▶ [What you are asked to do] Only one part of the listing is needed: the lines from the one with "Image resolution: width=1512" through the last line, copied exactly and free of pictures.

=== Begin Enclosure ===

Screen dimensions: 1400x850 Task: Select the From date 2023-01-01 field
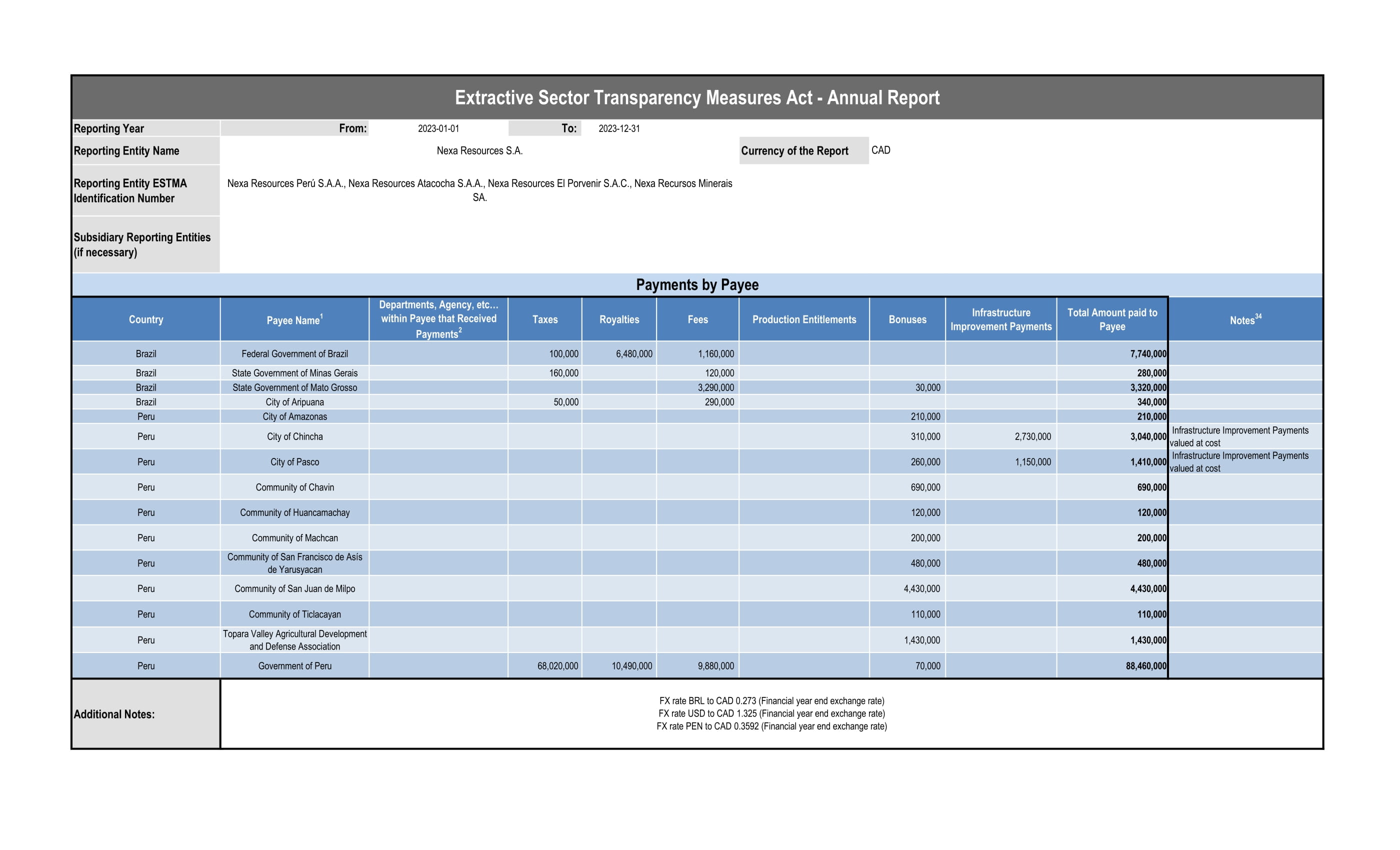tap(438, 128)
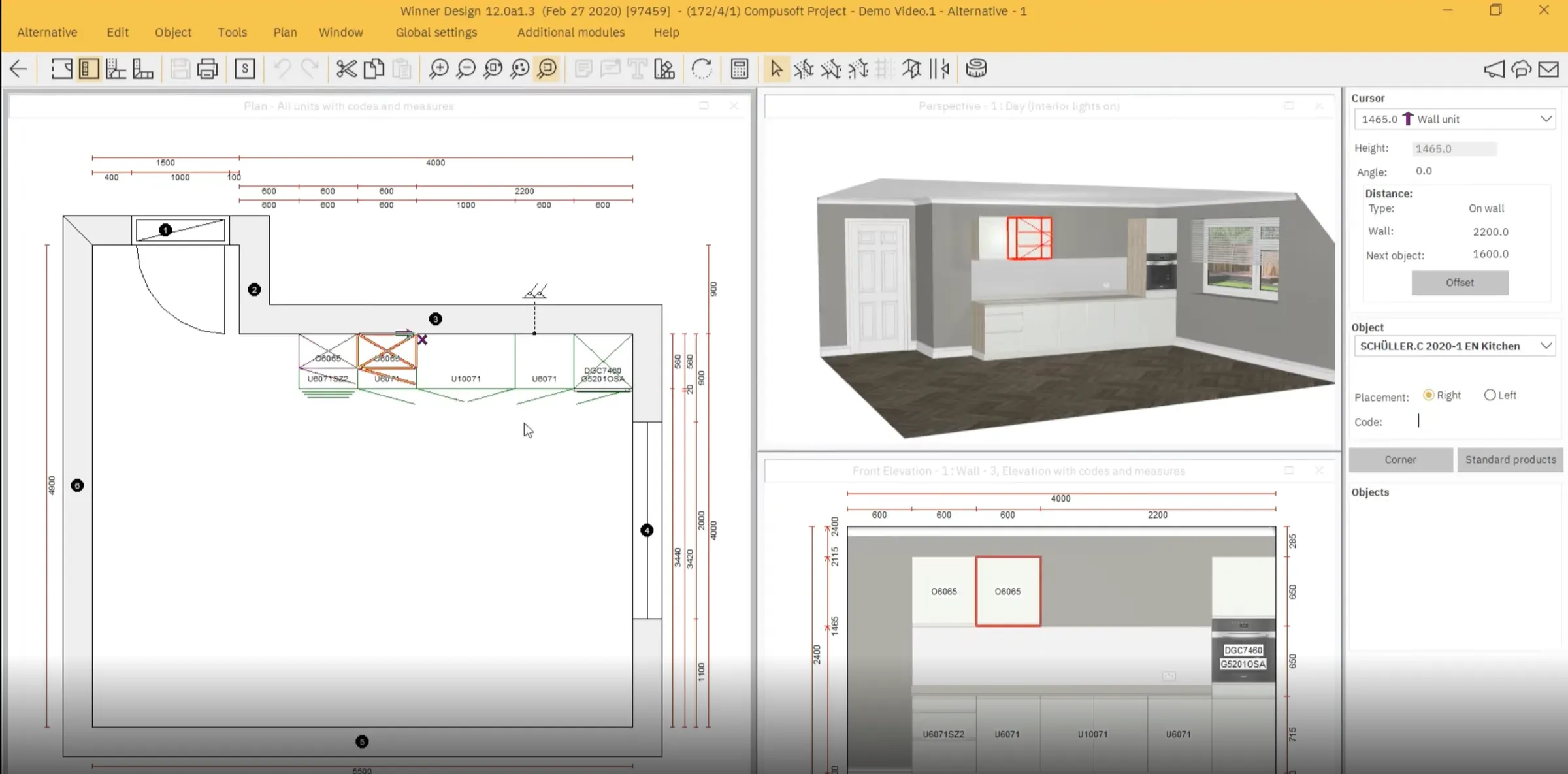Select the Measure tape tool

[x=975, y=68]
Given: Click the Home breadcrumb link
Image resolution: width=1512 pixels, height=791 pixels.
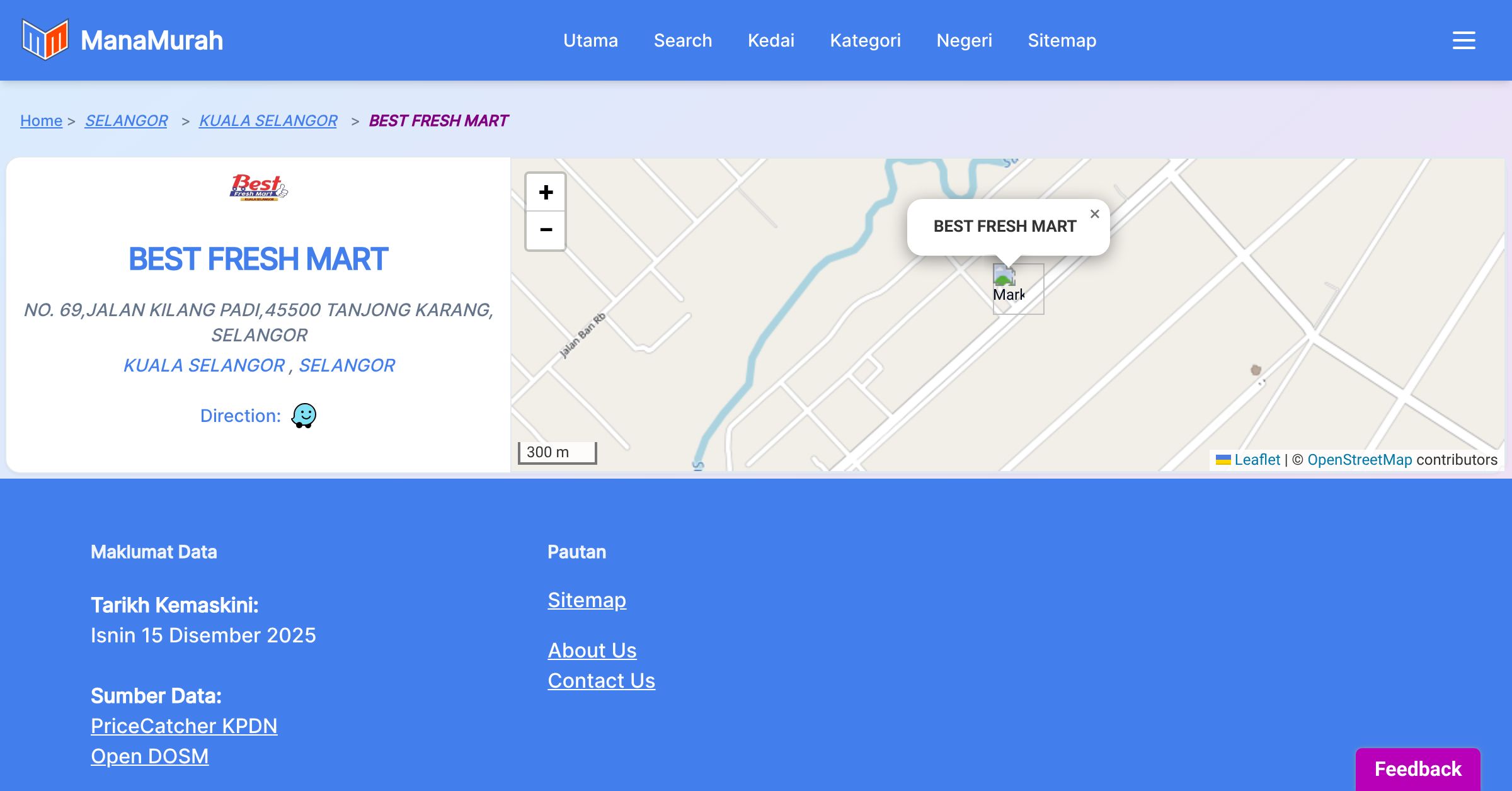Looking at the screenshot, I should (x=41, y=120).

=== End Enclosure ===

▶ [Solution]
Image resolution: width=1512 pixels, height=791 pixels.
Looking at the screenshot, I should (x=41, y=120).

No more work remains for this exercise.